I don't know anything about Kateb's reputation among political philosophers, but his Wikipedia entry (or "Professor Wikipedia," in Bill Fine's words) calls him a "staunch individualist" and relays that "Kateb, along with John Rawls and Isaiah Berlin, is credited with making significant contributions to liberal political theory." Heady company. Suffice it to say that he is a champion for liberalism.

Here are the books authored by him alone:

- Utopia and Its Enemies. New York and London: Free Press, l963. Reprinted with a new Preface, New York: Schocken, l972.
- Political Theory: Its Nature and Uses. New York: St Martin's Press, l968.
- Hannah Arendt: Politics, Conscience, Evil. Totowa, N.J. and London: Rowman and Allanheld, l984.
- The Inner Ocean: Individualism and Democratic Culture. Ithaca and London: Cornell University Press, 1992.
- Emerson and Self-Reliance. Sage, 1994. 2d edition, with a new Preface, New York: Rowman and Littlefield, 2002.
- Patriotism and Other Mistakes. New Haven: Yale University Press, 2006.

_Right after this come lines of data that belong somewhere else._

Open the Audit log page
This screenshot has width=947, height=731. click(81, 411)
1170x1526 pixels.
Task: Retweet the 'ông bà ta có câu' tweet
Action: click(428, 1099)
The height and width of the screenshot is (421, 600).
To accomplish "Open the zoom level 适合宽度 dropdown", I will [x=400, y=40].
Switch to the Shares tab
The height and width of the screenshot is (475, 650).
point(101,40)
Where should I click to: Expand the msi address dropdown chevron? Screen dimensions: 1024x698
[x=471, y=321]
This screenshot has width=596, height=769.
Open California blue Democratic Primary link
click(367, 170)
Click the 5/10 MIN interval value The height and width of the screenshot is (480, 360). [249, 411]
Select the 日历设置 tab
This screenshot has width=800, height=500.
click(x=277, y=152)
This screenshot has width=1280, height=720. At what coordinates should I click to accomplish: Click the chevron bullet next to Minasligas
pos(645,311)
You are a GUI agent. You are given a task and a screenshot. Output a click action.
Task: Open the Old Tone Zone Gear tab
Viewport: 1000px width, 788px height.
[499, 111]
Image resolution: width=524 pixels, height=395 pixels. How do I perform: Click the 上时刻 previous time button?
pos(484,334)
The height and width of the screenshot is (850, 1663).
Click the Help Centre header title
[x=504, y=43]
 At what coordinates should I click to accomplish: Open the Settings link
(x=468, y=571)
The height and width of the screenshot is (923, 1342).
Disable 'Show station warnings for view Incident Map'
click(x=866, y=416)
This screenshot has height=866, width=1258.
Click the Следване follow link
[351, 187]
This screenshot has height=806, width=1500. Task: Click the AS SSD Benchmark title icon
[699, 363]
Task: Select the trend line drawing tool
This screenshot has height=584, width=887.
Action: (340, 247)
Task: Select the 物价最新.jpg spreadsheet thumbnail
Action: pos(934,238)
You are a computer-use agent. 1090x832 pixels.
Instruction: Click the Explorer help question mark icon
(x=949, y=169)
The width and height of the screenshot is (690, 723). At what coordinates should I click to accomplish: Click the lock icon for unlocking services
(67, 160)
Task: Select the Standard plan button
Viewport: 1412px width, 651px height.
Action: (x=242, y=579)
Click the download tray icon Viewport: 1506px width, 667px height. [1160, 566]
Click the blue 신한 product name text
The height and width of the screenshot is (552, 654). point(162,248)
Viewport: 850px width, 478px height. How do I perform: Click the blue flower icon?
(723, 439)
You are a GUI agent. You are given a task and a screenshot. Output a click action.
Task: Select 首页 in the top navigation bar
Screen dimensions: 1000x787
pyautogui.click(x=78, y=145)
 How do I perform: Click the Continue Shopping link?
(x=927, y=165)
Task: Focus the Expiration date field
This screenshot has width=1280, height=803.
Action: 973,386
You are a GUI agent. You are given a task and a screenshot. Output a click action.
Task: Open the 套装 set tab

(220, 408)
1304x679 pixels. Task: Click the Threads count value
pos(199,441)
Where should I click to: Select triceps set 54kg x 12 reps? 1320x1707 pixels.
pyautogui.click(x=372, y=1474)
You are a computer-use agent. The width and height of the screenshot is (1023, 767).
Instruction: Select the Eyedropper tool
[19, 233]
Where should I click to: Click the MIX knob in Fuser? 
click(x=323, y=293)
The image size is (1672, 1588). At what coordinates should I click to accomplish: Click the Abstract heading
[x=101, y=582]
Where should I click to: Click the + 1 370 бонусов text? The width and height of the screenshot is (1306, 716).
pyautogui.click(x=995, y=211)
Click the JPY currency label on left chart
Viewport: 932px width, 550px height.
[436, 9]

The topics that are the objects of these books arise in predictable spots when one searches the Stanford Encyclopedia of Philosophy online. This at least affirms something of Kateb's authority, or usefulness.

What do you know about Kateb? Where does he appear in USIH historiography? I haven't found him in any recent intellectual histories. So how can he really be on par with Rawls and Berlin in terms of contributions to political philosophy? What is Kateb's place in the history of American political philosophy? Who _is_ George Kateb?

Not that this answers any of my questions, but Kateb has made an appearance at the NYT philosophy blog, The Stone (the link takes you to a video interview--here's a transcripted excerpt). There Kateb characterizes himself "as an oncologist or pathologist of politics." To that point, his Wikipedia page adds: "More recently Kateb has turned his attention to what he sees as the increasing erosion of individual liberty wrought by the Bush administration and the poisonous influence of religious, ethnic and statist group identity on morality." Most interesting.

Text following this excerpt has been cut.